Premature infants 750–1,250 g birth weight supplemented with a novel human milk-derived cream are discharged sooner
Topics(s): Bronchopulmonary dysplasia (BPD) Length of hospital stay
Source:
Breastfeeding Medicine
Author(s):
Hair AB, Bergner EM, Lee ML, et al.
Abstract
Objective
Infants may benefit from early nutritional intervention to decrease hospital stay. To evaluate the effects of adding a human milk (HM)-derived cream (Cream) product to a standard feeding regimen in preterm infants.
Methods
In a prospective multicenter randomized study, infants with birth weights 750–1,250 g were assigned to a Control or Cream group. The Control group received a standard feeding regimen consisting of mother's own milk or donor HM with donor HM-derived fortifier. The Cream group received the standard feeding regimen along with an additional HM-derived cream supplement when the HM they received was <20 kcal/oz. Primary outcomes of this secondary analysis included comorbidities, length of stay (LOS), and postmenstrual age (PMA) at discharge.
Results
We enrolled 75 infants (Control n = 37, Cream n = 38) with gestational age 27.7 ± 1.8 weeks and birth weight 973 ± 145 g (mean ± SD). After adjusting for gestational age, birth weight, and presence of bronchopulmonary dysplasia (BPD), the Cream group had a decreased PMA at discharge (39.9 ± 4.8 versus 38.2 ± 2.7 weeks, p = 0.03) and LOS (86 ± 39 versus 74 ± 22 days, p = 0.05). For 21 infants with BPD, these values trended toward significance for PMA at discharge (44.2 ± 6.1 versus 41.3 ± 2.7 weeks, p = 0.08) and LOS (121 ± 49 versus 104 ± 23 days, p = 0.08).
Conclusions
Very preterm infants who received an HM-derived cream supplement were discharged earlier. Infants with BPD may have benefited the most.
Decreased cost and improved feeding tolerance in VLBW infants fed an exclusive human milk diet
Topics(s): Bronchopulmonary dysplasia (BPD) Cost savings / cost effectiveness Feeding intolerance Length of hospital stay Necrotizing entercolitis (NEC) Retinopathy of prematurity (ROP)
Source:
Journal of Perinatology
Author(s):
Assad M, Elliott MJ, Abraham JH
Abstract
Objective
Human milk is the best form of nutrition for preterm infants and has been associated with a lower incidence of necrotizing enterocolitis (NEC).
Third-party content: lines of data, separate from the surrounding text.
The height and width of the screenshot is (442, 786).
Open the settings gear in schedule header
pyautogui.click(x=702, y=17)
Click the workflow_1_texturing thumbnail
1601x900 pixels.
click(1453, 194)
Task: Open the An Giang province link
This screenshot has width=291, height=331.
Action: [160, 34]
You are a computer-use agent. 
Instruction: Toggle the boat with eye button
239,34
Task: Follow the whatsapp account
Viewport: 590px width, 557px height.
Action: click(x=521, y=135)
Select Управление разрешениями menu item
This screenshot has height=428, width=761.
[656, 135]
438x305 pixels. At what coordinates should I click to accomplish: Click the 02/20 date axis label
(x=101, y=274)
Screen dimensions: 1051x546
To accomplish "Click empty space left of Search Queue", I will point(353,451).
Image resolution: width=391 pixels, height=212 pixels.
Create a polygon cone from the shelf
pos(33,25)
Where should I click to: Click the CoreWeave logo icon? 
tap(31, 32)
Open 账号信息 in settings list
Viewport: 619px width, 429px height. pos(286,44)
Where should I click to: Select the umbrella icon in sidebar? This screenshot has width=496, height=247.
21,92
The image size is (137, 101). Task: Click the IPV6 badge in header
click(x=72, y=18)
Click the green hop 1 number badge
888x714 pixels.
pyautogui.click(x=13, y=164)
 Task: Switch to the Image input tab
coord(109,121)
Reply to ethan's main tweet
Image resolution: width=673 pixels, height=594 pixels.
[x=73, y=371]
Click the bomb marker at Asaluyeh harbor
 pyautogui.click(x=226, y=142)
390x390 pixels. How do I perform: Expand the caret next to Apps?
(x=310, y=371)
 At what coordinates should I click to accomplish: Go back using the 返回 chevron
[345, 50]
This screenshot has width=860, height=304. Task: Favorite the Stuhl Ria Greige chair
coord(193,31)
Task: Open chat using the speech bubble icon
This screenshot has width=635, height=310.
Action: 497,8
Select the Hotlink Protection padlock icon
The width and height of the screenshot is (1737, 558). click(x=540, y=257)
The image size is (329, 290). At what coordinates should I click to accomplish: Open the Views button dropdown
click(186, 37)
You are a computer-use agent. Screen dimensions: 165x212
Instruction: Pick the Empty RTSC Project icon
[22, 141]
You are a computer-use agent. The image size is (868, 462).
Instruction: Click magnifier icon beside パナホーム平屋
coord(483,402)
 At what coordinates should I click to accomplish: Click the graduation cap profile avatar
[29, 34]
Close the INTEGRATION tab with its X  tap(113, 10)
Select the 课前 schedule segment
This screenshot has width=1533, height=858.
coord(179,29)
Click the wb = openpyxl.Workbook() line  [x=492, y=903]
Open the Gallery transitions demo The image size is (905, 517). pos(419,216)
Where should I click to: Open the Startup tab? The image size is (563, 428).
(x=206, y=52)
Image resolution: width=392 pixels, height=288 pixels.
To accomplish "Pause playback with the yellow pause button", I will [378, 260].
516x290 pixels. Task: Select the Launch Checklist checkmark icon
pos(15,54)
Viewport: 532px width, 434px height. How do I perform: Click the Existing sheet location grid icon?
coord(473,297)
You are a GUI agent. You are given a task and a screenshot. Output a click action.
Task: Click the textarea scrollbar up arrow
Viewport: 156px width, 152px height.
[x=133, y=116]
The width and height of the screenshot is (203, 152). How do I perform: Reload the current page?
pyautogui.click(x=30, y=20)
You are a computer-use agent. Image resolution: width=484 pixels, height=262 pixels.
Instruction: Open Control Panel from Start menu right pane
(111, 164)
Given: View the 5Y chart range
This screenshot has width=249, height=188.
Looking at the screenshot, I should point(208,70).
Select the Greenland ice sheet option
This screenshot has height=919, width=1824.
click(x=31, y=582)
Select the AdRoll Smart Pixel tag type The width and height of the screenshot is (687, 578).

Infants that develop NEC have a higher incidence of feeding intolerance and longer hospitalizations. The combination of a donor milk bank and donor milk-derived fortifier has changed feeding practices in neonatal intensive care units (NICU). The purpose of this study is to assess the benefits and cost of an exclusive human milk (EHM) diet in very low birth weight (VLBW) infants in a community level III NICU.
Study Design
This is a retrospective study including preterm infants ⩽28 weeks and/or VLBW (⩽1500 g) who were enrolled from March 2009 until March 2014. Infants were grouped as follows: group H (entirely human milk based, born March 2012 to 2014), group B (bovine-based fortifier and maternal milk, born March 2009 to 2012), group M (mixed combination of maternal milk, bovine-based fortifier and formula, born March 2009 to 2012) and group F (formula fed infants, born March 2009 to 2012). Baseline characteristics among the four groups were similar.
Result
The study included 293 infants between gestational ages 23 to 34 weeks and birth weights between 490 and 1700 g. Feeding intolerance occurred less often (P<0.0001), number of days to full feeds was lower (P<0.001), incidence of NEC was lower (P<0.011), and total hospitalization costs were lower by up to $106,968 per infant (P<0.004) in those fed an EHM diet compared with the other groups. Average weight gain per day was similar among the four groups (18.5 to 20.6 g per day).
Conclusions
Implementing an EHM diet in our VLBW infants has led to a significant decrease in the incidence of NEC. Other benefits of this diet include: decreased feeding intolerance, shorter time to full feeds, shorter length of stay, and lower hospital and physician charges for extremely premature and VLBW infants.